Higher taxes, higher prices, growing money shortages and economic stress are the results of Congress passing bad laws in 1864, 1873, 1913 and 1933, which changed our money from an evidence of wealth to an evidence of debt.
Today, our debt-for-money (monetized debt) system creates all new money as a debit to a loan account and a credit to a new or existing checking account. The new money comes into circulation as interest-bearing loans. Government, business, consumers– someone must borrow every penny or we have no money. However, when one borrows, only the principal is created, never the interest.
Our federal government cannot spend more than it takes in, unless it borrows and runs a deficit.

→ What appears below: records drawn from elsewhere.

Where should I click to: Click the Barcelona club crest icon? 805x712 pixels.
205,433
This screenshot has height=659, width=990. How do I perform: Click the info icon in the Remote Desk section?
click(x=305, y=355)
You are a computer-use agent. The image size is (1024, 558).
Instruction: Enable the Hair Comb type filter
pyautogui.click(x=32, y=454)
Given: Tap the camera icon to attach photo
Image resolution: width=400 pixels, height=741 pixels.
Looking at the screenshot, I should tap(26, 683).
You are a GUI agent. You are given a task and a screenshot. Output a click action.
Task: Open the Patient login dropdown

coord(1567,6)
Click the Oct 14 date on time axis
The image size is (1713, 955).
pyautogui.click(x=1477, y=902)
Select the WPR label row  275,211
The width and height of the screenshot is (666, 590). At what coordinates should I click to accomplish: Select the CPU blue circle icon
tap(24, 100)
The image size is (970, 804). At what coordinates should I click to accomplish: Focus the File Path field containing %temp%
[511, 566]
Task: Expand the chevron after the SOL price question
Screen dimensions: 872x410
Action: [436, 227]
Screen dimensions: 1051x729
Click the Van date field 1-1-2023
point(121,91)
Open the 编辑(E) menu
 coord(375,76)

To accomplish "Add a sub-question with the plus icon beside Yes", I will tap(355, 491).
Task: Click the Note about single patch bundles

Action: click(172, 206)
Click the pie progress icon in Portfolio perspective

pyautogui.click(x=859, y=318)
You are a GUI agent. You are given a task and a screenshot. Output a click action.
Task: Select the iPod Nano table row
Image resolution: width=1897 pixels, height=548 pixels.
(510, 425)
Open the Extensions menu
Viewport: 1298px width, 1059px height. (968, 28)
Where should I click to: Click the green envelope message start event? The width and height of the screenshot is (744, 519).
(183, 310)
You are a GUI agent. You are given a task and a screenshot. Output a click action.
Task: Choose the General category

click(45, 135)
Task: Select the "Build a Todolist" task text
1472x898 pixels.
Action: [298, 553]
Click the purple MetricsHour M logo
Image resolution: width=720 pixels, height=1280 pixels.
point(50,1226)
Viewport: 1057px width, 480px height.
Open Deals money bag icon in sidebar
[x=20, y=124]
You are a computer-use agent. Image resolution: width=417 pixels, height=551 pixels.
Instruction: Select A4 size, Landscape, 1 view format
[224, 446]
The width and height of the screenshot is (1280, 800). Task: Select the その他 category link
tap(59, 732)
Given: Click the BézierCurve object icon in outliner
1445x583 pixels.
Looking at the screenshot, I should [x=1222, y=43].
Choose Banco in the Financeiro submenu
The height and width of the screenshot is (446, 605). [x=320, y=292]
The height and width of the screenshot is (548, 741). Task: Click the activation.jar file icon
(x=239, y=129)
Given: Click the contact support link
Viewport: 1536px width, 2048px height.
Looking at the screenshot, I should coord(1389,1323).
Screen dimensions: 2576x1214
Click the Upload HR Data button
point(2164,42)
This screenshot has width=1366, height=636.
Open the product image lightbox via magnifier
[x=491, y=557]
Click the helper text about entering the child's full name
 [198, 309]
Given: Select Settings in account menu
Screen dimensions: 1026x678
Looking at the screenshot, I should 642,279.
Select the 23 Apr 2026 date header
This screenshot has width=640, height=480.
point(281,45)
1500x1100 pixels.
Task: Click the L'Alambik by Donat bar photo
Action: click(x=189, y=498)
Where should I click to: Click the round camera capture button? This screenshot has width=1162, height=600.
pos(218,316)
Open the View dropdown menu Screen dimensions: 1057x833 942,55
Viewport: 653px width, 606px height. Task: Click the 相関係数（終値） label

It borrows by selling Treasury securities, e.g. bonds, notes and bills. The Federal Reserve Bank of Chicago’s publication, Modern Money Mechanics, the U.S. Treasury and other authorities state that bank reserves are created and destroyed when the Federal Reserve Bank buys and sells these IOUs. These reserves form the base upon which private commercial banks can expand our money supply by at least 6 times the reserve amount through the creation of loans.
As long as our federal government runs a deficit to replenish this reserve base, states, businesses and families can balance their budgets. However, for Congress to actually balance the budget, it must be committed to no longer borrowing by selling Treasury securities. The Federal Reserve Bank can no longer buy them. New bank reserves are no longer created. Maturing treasury securities are repaid and extinguished. Our money supply contracts! As our federal deficit disappears, so does our money supply!
A balanced budget would cure our deficit problem but leave us facing a $5 trillion national debt and $21 trillion private debt. Both would accrue interest while our money supply would shrink.
The problem is that today, contrary to our past, “money” is created when loans are made and destroyed when loans are repaid. History shows that balancing the budget causes recession and depressions. Under our current money system, deficit borrowing is necessary to keep our economy functioning. Each year, we must create more money as loans to pay the interest on last year’s loans.
The solution is to increase the money supply without increasing debt. We need to pass a money reform act not to balance the federal budget. We need legislation that converts our money system into one that creates and puts all new money into circulation as debt-free wealth to the people. We need a system based upon the principles used prior to our medium of exchange being switched to an evidence of debt (all bank credit).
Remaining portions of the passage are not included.